> **Activity**:
This exercise asks for the entries to be repeated exactly, without their images.

── Task material

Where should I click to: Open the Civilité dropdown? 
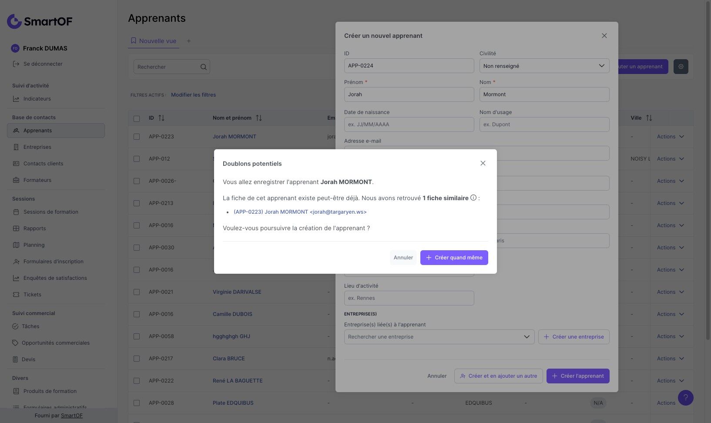coord(544,66)
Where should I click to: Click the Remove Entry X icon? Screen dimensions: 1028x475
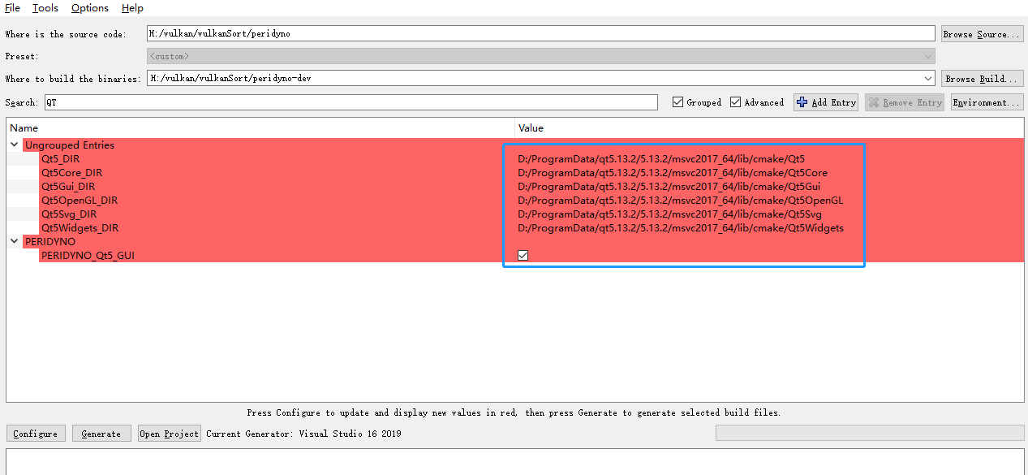[x=873, y=102]
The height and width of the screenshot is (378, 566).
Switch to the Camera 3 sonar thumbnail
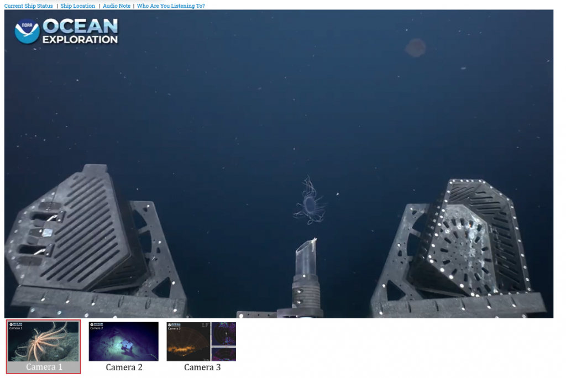click(x=201, y=342)
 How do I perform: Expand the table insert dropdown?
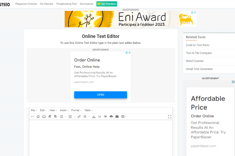tap(126, 117)
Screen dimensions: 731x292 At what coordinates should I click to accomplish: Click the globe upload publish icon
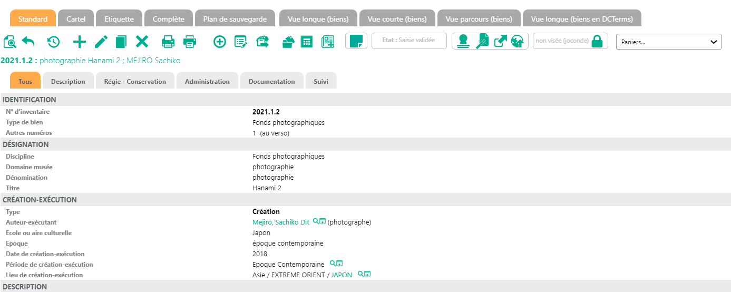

────

> **Output of the task**:
Where should I click to: Open the Civilité dropdown? 
coord(544,66)
Where should I click to: Click the Remove Entry X icon? Screen dimensions: 1028x475
[x=873, y=102]
The height and width of the screenshot is (378, 566).
Switch to the Camera 3 sonar thumbnail
click(x=201, y=342)
 How do I perform: Expand the table insert dropdown?
tap(126, 117)
Screen dimensions: 731x292 At what coordinates should I click to accomplish: Click the globe upload publish icon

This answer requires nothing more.